Is It Bad Faith Or A 'Fog Of Ideology And Error'?
I believe in my bones that failing to identify a person's bad-faith arguments is the missing ingredient in our deteriorating, endlessly confusing, and ultimately futile 21st century cultural and political discourse.
Those on the left – far more prone to earnestly believe in causes and to (foolishly) assume everyone operates similarly – can be driven to the brink of madness if they do not accept the geyser of bad faith springing from the right. You've done it, I've done it, we've all done it: Present information and sourcing and all manner of proof that you are, in fact, correct, and they are, in fact, incorrect, only to be rebuffed.
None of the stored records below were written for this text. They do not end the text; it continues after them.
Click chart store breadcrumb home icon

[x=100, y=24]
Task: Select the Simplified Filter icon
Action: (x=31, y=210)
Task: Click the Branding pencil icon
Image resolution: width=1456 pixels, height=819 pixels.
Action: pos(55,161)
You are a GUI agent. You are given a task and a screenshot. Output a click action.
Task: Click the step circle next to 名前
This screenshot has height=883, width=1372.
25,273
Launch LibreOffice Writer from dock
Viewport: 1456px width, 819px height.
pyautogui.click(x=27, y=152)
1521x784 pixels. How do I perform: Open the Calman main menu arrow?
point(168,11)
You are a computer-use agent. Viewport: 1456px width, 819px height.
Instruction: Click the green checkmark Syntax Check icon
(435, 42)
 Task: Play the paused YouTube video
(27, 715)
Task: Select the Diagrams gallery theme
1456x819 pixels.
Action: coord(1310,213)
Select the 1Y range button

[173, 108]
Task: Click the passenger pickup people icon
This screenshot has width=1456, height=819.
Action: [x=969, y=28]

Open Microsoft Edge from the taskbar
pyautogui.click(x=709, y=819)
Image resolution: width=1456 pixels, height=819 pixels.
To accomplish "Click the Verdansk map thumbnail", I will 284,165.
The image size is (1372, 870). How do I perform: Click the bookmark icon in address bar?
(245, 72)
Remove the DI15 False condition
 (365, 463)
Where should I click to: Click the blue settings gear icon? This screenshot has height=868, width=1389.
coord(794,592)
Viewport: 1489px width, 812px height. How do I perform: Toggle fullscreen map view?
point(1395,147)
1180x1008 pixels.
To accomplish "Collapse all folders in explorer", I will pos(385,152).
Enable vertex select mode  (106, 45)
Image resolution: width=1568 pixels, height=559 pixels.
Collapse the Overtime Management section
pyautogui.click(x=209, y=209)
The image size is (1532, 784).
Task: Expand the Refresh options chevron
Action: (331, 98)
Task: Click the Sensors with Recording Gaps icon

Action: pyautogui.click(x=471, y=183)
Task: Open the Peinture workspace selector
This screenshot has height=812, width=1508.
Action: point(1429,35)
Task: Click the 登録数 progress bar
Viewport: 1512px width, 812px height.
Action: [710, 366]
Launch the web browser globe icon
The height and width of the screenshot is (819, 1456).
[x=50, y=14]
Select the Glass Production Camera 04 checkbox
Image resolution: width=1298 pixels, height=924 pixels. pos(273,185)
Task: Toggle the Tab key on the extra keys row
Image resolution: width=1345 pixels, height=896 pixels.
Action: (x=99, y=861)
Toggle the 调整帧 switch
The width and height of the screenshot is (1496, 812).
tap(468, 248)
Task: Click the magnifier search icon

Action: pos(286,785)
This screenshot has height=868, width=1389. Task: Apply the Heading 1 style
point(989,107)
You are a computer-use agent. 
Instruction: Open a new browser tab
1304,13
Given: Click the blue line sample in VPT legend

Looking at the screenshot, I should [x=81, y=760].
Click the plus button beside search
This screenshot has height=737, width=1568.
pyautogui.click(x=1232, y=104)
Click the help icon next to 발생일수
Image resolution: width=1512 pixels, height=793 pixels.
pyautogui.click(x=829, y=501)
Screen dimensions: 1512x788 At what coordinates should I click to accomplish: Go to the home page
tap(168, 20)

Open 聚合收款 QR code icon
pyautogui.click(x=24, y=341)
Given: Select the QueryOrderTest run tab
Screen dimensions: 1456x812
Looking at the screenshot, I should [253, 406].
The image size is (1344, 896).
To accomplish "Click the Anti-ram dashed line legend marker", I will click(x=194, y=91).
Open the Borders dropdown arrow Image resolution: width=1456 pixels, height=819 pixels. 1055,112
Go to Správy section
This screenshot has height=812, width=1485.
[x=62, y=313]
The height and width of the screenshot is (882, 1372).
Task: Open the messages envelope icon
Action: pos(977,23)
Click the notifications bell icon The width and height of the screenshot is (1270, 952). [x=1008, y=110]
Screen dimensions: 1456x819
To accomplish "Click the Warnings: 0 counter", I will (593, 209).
You battle to a draw and you're left to stew in your boiling pot of frustration and impotence, exhausted and aggitated. The question arises: Why even try?
It's exhausting, this need – again, mostly among liberals and leftists – to engage in an unwinnable Battle Of Ideas. It's a conflict rigged from the start because you're arguing with someone who claims to believe something they do not actually believe. If good faith is useless and bad faith is nihilistic, we're left with no faith – an outright refusal to engage with those claiming to believe things they cannot possibly believe (more guns will stop mass shootings, abortion is unsafe, the COVID vaccine has killed millions, things of that nature).